(Dataset extract Opens)

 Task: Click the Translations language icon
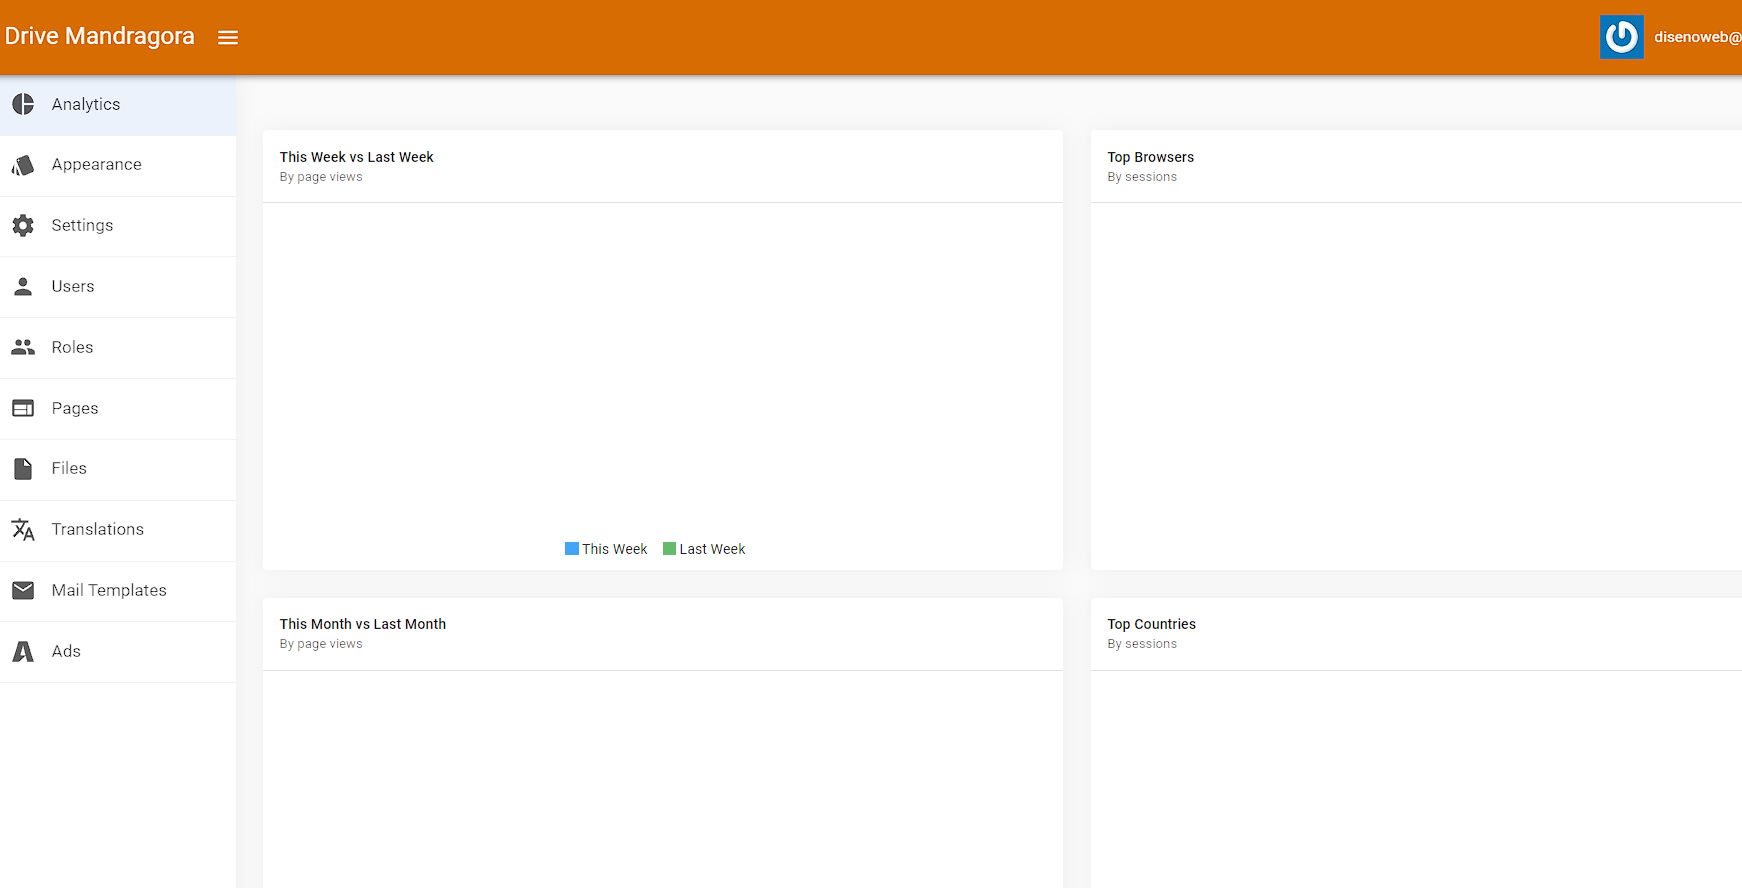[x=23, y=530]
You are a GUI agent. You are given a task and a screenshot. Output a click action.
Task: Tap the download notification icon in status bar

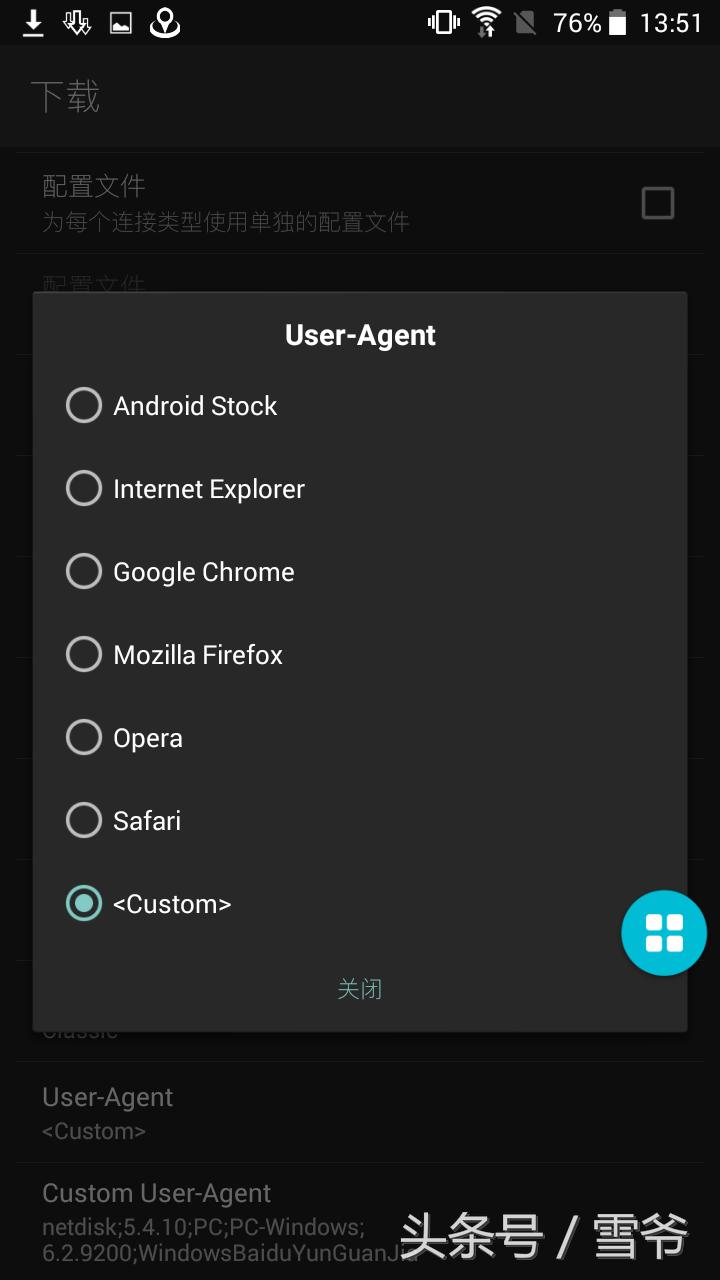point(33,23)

(Dataset extract Closes)
(Dataset extract Opens)

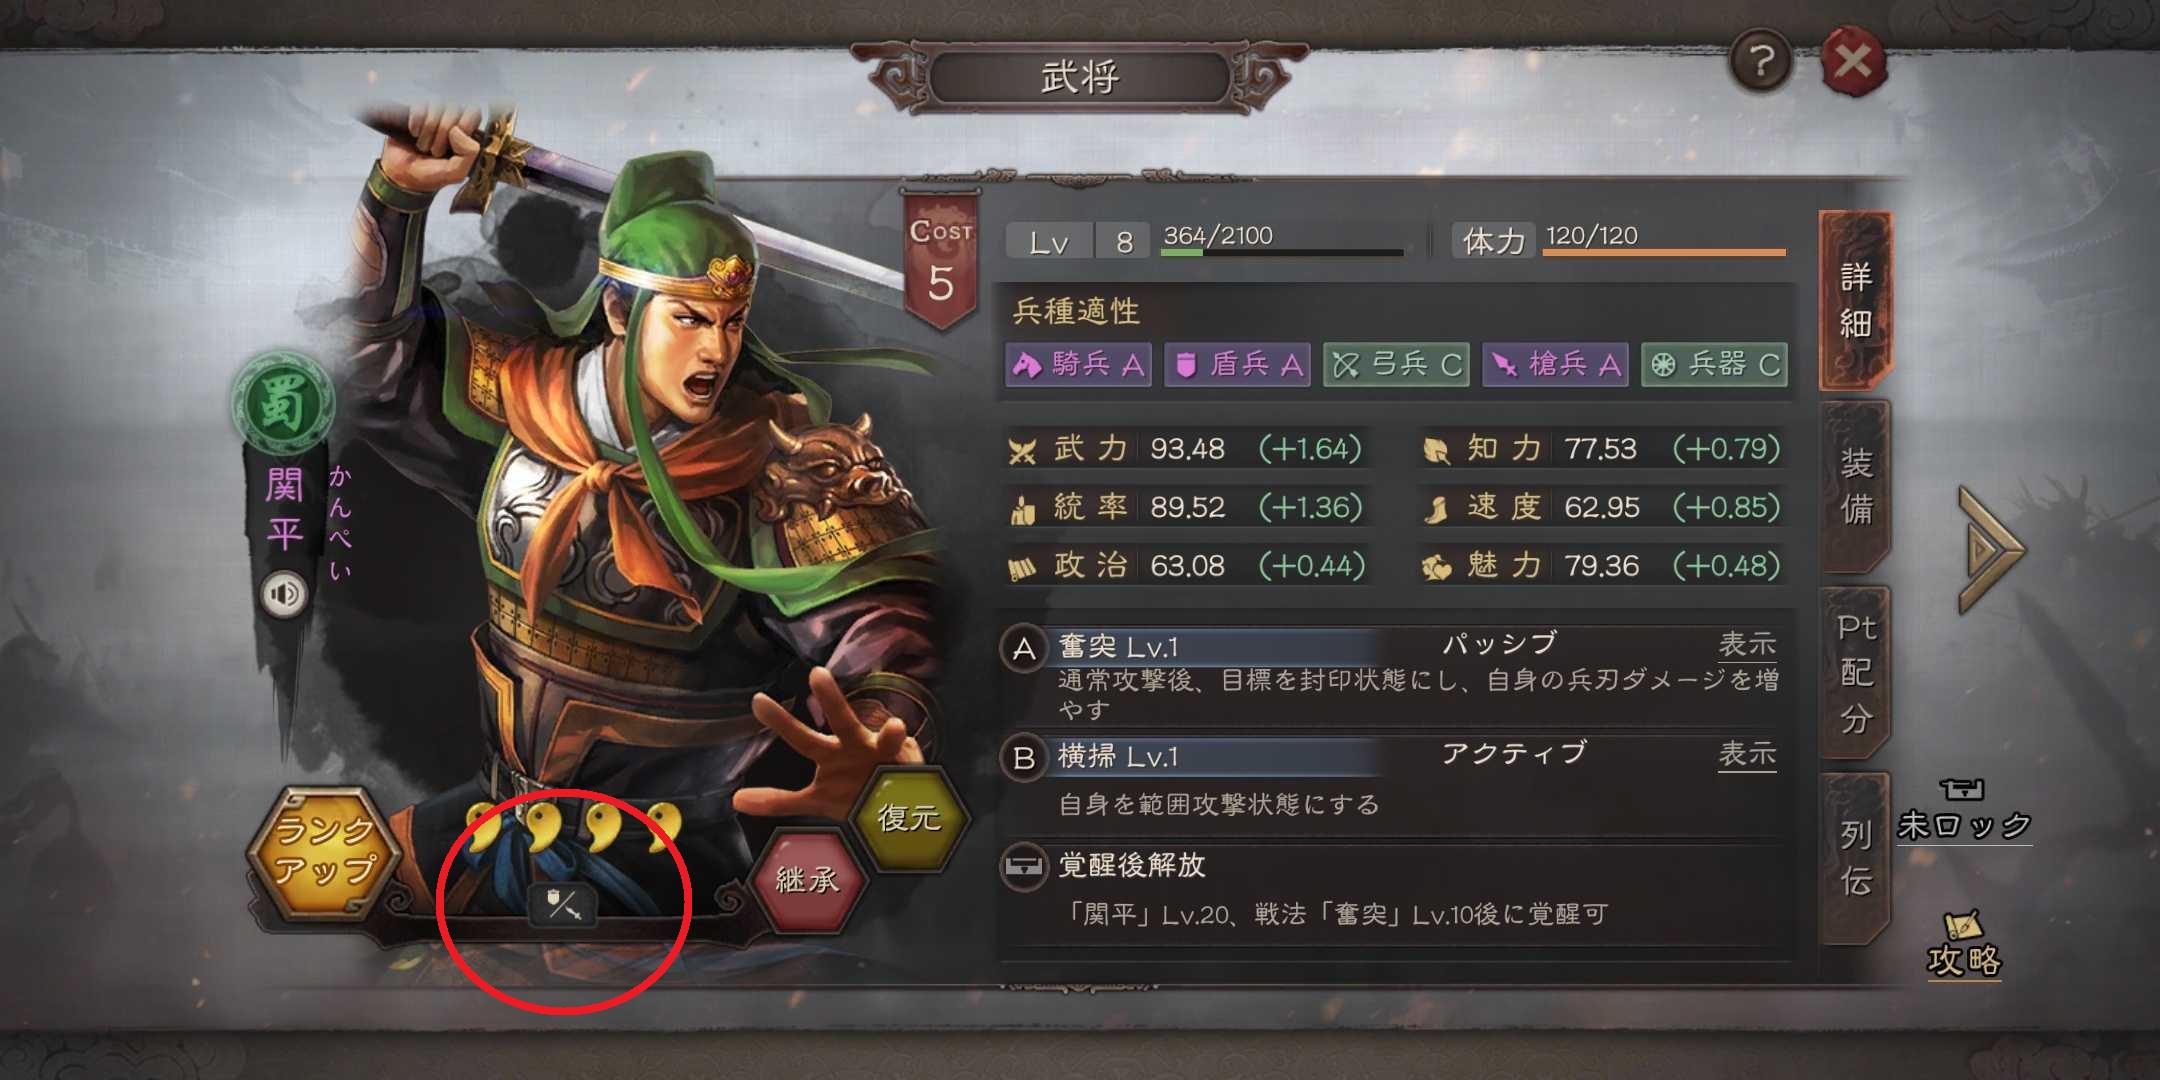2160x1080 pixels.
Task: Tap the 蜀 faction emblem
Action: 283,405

(Dataset extract Closes)
(Dataset extract Opens)

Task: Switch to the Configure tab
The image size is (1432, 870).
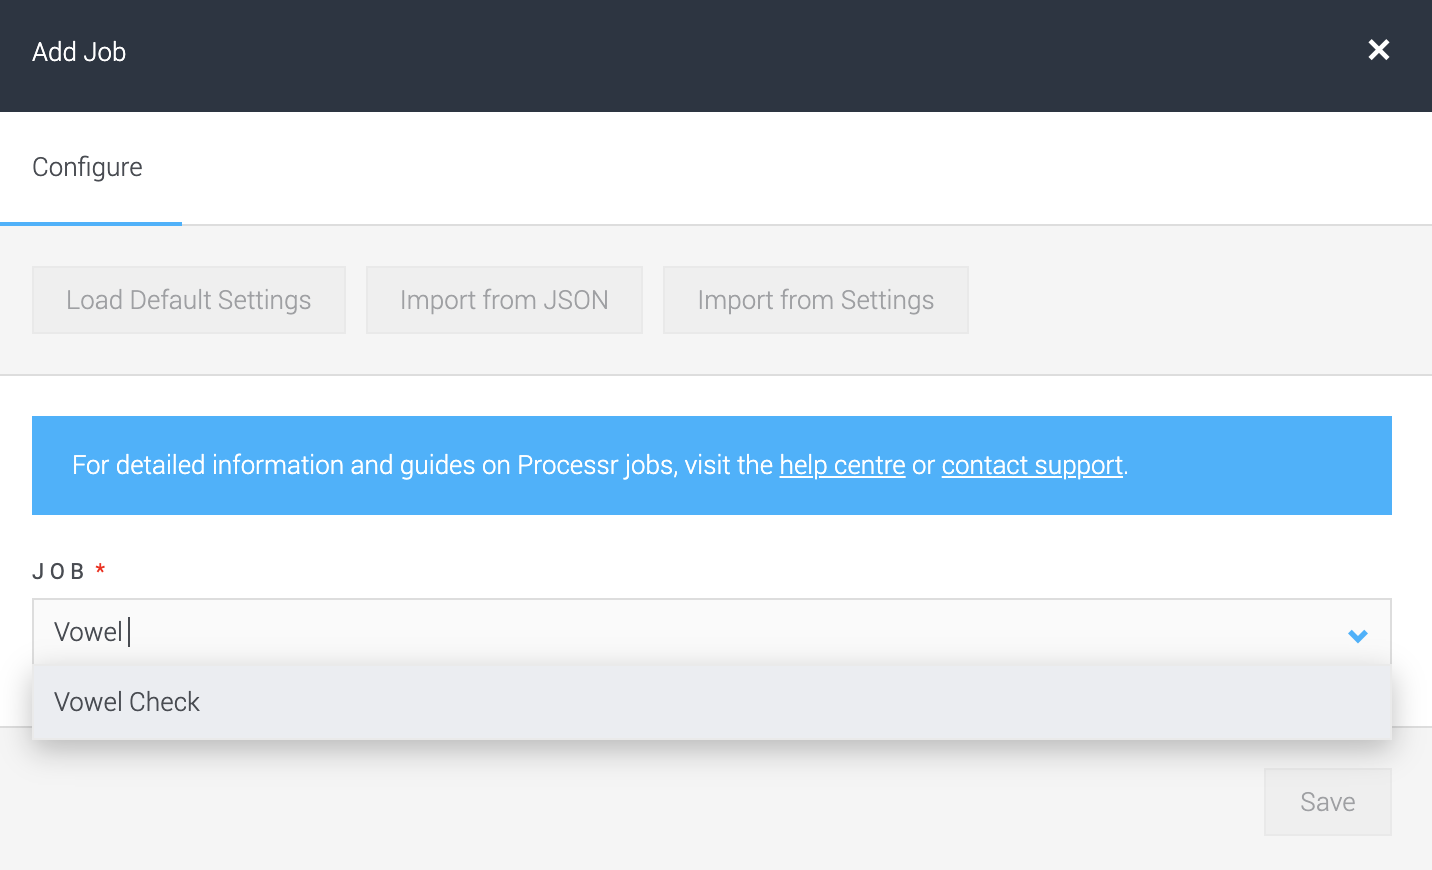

(Dataset extract Closes)

## Requirement
Your reply is to repeat, unchanged, the lines above running from the one with "Task: Switch to the Configure tab" up to and including the one with "The image size is (1432, 870).".

## Result of the exercise
Task: Switch to the Configure tab
The image size is (1432, 870).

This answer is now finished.